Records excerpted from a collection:
_ _ _

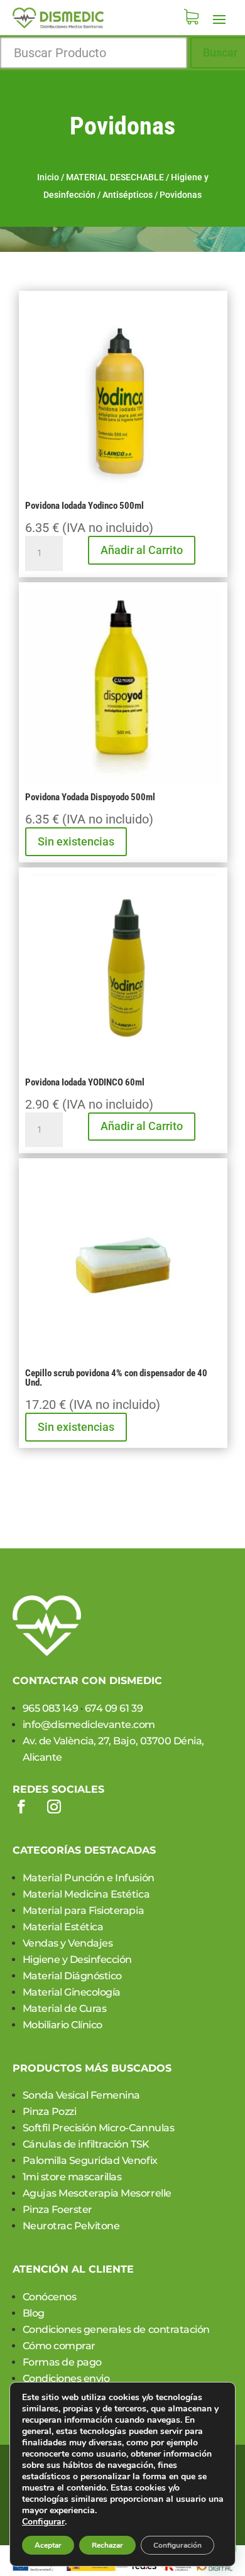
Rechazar (107, 2545)
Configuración (177, 2545)
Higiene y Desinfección (77, 1959)
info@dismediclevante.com (89, 1725)
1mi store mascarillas (72, 2177)
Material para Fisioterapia (83, 1910)
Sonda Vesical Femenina (81, 2095)
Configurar (43, 2522)
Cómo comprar (59, 2346)
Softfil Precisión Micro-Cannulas (99, 2128)
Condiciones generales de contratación (116, 2329)
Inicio (48, 177)
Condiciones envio (66, 2378)
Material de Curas (65, 2008)
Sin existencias (76, 841)
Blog (34, 2313)
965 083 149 (51, 1708)
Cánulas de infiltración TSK (86, 2144)
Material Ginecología (72, 1992)
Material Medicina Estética (86, 1894)
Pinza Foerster (57, 2209)
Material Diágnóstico (72, 1976)
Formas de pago (62, 2362)
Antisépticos (127, 195)
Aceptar (48, 2545)
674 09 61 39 (114, 1708)
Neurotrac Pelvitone (71, 2226)
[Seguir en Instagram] (54, 1806)
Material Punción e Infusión (89, 1878)
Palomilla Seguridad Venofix (90, 2160)
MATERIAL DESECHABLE (115, 177)
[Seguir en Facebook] (21, 1806)
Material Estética (63, 1927)
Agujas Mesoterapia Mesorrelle (97, 2193)
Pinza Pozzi (50, 2111)
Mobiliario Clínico (62, 2025)
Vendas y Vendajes (68, 1943)
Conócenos (50, 2297)
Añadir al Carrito (142, 550)
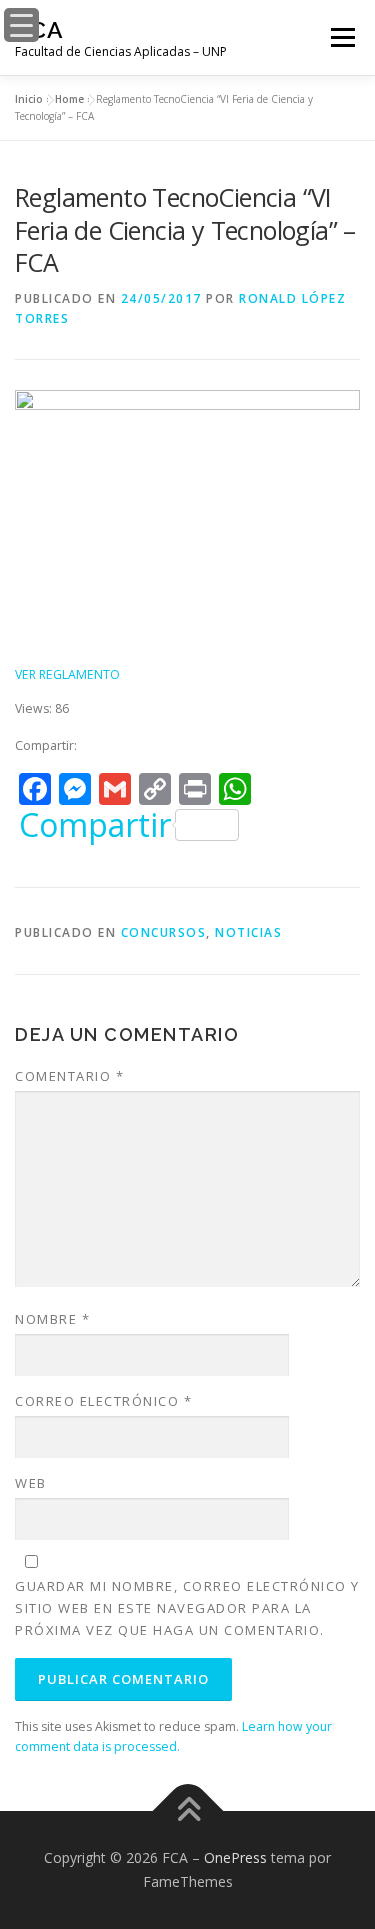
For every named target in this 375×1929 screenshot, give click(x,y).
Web (31, 1483)
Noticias (248, 932)
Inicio (29, 99)
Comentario (69, 1076)
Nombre (52, 1319)
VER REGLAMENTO (67, 674)
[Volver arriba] (187, 1811)
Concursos (164, 932)
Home (69, 99)
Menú (341, 37)
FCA (39, 29)
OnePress (235, 1857)
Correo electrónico (103, 1401)
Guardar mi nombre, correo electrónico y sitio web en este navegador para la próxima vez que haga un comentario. (187, 1608)
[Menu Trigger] (21, 25)
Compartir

_ _ _

GOAL OF THE EXERCISE ▸ From the first line above down to the line with "Softfil Precisión Micro-Cannulas (99, 2128)", reproduce every line and no others, omitting pictures.

WRITTEN ANSWER ▸
Rechazar (107, 2545)
Configuración (177, 2545)
Higiene y Desinfección (77, 1959)
info@dismediclevante.com (89, 1725)
1mi store mascarillas (72, 2177)
Material para Fisioterapia (83, 1910)
Sonda Vesical Femenina (81, 2095)
Configurar (43, 2522)
Cómo comprar (59, 2346)
Softfil Precisión Micro-Cannulas (99, 2128)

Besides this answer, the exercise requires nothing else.